A Patient Empowerment Network community member wants to know the length of time that patients can stay on the combined treatment of azacitidine (Vidaza) and venetoclax (Venclexta). AML specialist Dr. Jacqueline Garcia responds, sharing an update on the long-term follow-up data for this combination treatment.
Dr. Jacqueline Garcia is an oncologist and AML researcher at the Dana-Farber Cancer Institute. Learn more about Dr. Garcia.
Jerry had this question. “How long can patients stay on azacitidine (Vidaza) and venetoclax (Venclexta) before relapse or toxicities force them to abandon treatment?”
Dr. Jacqueline Garcia:
So, this is a good question. I would say azacitidine and venetoclax just got FDA-approved just shy of five years now, and it’s totally changed our treatment paradigm in many great ways. It was initially approved for patients that could not get intensive chemotherapies or were above 75. We call these our older patients, our more vulnerable.
And we demonstrated and compared to azacitidine alone. It was given with placebo. We saw that the combination of azacitidine and venetoclax not only was safe, well-tolerated, it led to two-and-a-half times higher complete remission rates and impressively longer survival. That’s all we care about, patients are living longer. So, one of the things that we are appreciating in 2023 now, now that we have more patients on azacitidine and venetoclax, is that we have many patients that are long-term responders.
So, in the original clinical trial we’ve been reported – and we just submitted the update for the long-term follow-up that we presented at the American Society of Hematology meeting in 2022, in December.
We presented the long-term follow-up data that shows that responses can be durable and even as long as two years or three years in some patients. The average amount of time the patients are on therapy is somewhere between one-and-a-half to two years. But not every patient performs like an average patient.
We have some that respond for less time. We have some that respond for a longer time. So, I definitely have a few patients that have been on combination therapy, and we’ve gone to year three, then four, and two that got to year five. And that was using the original indication of older the 75, no intensive chemotherapy. Most of those patients in the original trial and led to the approval were not transplant candidates. But once those drugs got approved, more patients that were older started getting this therapy.

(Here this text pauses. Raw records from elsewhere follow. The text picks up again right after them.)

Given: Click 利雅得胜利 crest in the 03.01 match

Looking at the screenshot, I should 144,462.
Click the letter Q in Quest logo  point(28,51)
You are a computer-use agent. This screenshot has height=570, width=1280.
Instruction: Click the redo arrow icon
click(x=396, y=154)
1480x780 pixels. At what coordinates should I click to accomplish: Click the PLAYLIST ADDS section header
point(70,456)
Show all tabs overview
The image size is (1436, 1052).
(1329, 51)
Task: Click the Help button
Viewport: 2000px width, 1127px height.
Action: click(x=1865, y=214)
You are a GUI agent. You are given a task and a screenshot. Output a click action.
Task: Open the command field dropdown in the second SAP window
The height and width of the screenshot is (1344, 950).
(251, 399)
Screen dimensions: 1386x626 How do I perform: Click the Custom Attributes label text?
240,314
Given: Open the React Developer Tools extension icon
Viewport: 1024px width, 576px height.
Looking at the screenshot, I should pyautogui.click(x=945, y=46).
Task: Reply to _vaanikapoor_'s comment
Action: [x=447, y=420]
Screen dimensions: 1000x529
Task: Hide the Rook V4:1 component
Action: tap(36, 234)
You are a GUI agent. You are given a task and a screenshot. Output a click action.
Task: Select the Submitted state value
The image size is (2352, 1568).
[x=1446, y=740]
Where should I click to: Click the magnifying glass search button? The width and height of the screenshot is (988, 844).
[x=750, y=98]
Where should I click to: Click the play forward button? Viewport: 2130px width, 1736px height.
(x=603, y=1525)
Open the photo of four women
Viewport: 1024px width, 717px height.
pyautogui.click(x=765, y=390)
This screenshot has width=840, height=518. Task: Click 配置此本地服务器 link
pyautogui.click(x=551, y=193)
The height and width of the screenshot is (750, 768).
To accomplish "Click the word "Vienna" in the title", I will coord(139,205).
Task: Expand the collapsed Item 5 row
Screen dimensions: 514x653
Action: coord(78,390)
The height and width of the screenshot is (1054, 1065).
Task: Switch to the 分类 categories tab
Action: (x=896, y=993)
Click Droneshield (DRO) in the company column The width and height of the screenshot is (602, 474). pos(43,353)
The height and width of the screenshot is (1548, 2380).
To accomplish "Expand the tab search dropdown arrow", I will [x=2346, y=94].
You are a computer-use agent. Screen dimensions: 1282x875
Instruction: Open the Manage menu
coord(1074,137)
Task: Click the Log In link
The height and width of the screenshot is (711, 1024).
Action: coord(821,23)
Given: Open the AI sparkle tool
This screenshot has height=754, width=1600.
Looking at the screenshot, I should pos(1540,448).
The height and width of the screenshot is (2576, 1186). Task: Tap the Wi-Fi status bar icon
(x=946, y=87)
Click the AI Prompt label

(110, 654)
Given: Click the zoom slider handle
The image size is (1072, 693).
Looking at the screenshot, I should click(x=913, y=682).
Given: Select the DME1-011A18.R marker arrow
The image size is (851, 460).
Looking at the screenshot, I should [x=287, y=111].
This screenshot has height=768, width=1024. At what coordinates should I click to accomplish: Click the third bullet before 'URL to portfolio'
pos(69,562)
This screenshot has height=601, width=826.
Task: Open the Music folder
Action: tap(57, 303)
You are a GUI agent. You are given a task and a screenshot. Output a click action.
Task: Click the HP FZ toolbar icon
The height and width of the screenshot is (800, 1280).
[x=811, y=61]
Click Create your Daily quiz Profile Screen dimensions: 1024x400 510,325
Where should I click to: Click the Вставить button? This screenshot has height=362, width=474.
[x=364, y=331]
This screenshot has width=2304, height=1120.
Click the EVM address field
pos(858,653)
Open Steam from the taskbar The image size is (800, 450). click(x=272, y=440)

And so, the durability of this treatment might be longer for people that don’t have competing health problems and for specific mutation subtypes. There are a couple of mutation subtypes that include IDH2 and NPM1, where we’ve seen some extreme long-term responders.
And then, there are others that are much shorter. So, I would say it’s very individual. In terms of toxicities in general, the regimens very well-tolerated. And if it’s not, often it’s because there should be supportive care, prophylaxis, and adjustments to the dosing strategy, which has been well-published. Sometimes, if you have a treating oncologist that is less familiar, they won’t know the nuances of how to adjust the doses, so I would ask your local oncologist to reach out to anybody that was part of the original trials. Often, a lot of us are very responsive to helping out our colleagues to help patients to stay on treatment.
But at the end of the day, if a patient loses response or has a bad toxicity that makes it very difficult, we have to move on to another therapy.